POTONGAN DOKUMEN:
++++++

“
Bukan setiap orang yang berseru kepada-Ku: Tuhan, Tuhan! akan masuk ke
dalam Kerajaan Sorga, melainkan dia yang melakukan kehendak Bapa-Ku yang
di sorga. Pada hari terakhir banyak orang akan berseru kepada-Ku:
Tuhan, Tuhan, bukankah kami bernubuat demi nama-Mu, dan mengusir setan
demi nama-Mu, dan mengadakan banyak mujizat demi nama-Mu juga? Pada
waktu itulah Aku akan berterus terang kepada mereka dan berkata: Aku
tidak pernah mengenal kamu! Enyahlah dari pada-Ku, kamu sekalian pembuat
kejahatan!" "Setiap orang yang mendengar perkataan-Ku ini dan
melakukannya, ia sama dengan orang yang bijaksana, yang mendirikan
rumahnya di atas batu. Kemudian turunlah hujan dan datanglah banjir,
lalu angin melanda rumah itu, tetapi rumah itu tidak rubuh sebab
didirikan
di atas batu. Tetapi setiap orang yang mendengar perkataan-Ku ini dan
tidak melakukannya, ia sama dengan orang yang bodoh, yang mendirikan
rumahnya di atas pasir.Kemudian turunlah hujan dan datanglah banjir,
lalu angin melanda rumah itu, sehingga rubuhlah rumah itu dan hebatlah
kerusakannya.”(Mat 7:21-27), demikian kutipan Warta Gembira hari ini
Berrefleksi
atas bacaan-bacaan dalam rangka mengenangkan pesta St.Sesilia, perawan
dan martir, hari ini saya sampaikan catatan-catatan sederhana sebagai
berikut:
· “Saya ingin hatiku bersih dan tubuhku tidak tercemar. Keperawananku telah saya janjikan bagi Tuhan”, demikian
kata Sesilia kepada calon suaminya yang bernama Valerianus. Dua insan
yang sedang jatuh cinta ini akhirnya memang tidak jadi menikah, karena
Valerianus menghormati Sesilia sepenuhnya. Pada masa ini memang setia
menjadi murid Yesus atau orang Kristen pasti akan menghadapi tantangan
berat, siap sedia untuk menjadi martir. Sesilia sendiri akhirnya harus
menerima hukuman cukup berat dan menjelang
kematiannya ia tersenyum gembira. Ia sungguh setia melakukan kehendak
Allah dalam hidup sehari-hari yang sarat dengan tantangan dan hambatan.

++++++

BARIS TERSIMPAN:
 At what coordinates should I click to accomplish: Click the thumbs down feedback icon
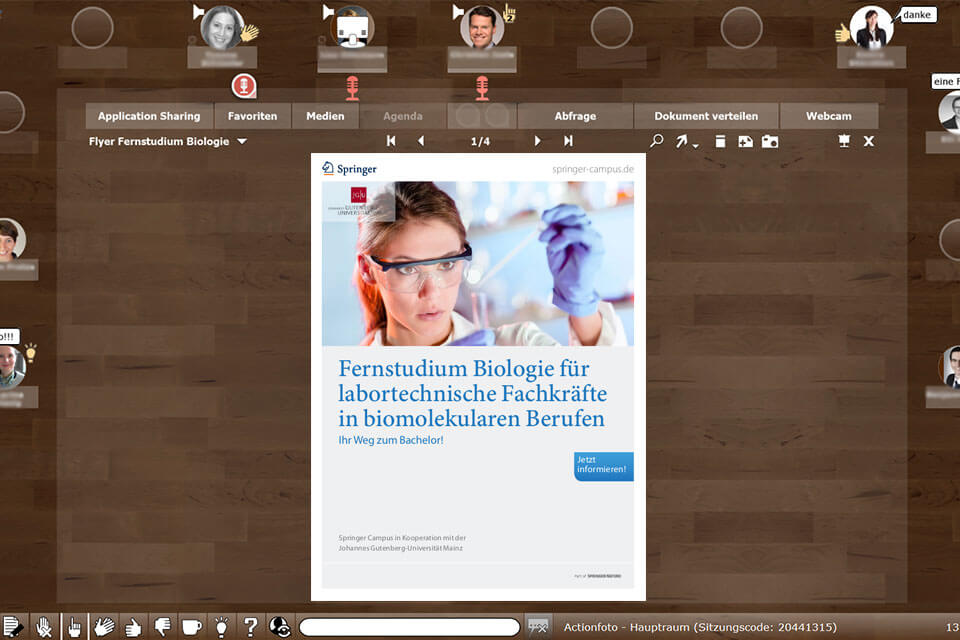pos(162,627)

++++++

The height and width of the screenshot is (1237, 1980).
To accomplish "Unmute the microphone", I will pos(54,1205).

++++++

TUJUAN LATIHAN:
Tolong jawab pertanyaan berikut berdasarkan potongan dokumen di atas:
1. Di atas apa orang yang bijaksana mendirikan rumahnya?
2. Siapa nama calon suami Sesilia?
3. Mengapa Sesilia dan calon suaminya akhirnya tidak jadi menikah?

LATIHAN SELESAI:
1. Di atas batu.
2. Valerianus.
3. Karena Valerianus menghormati Sesilia sepenuhnya.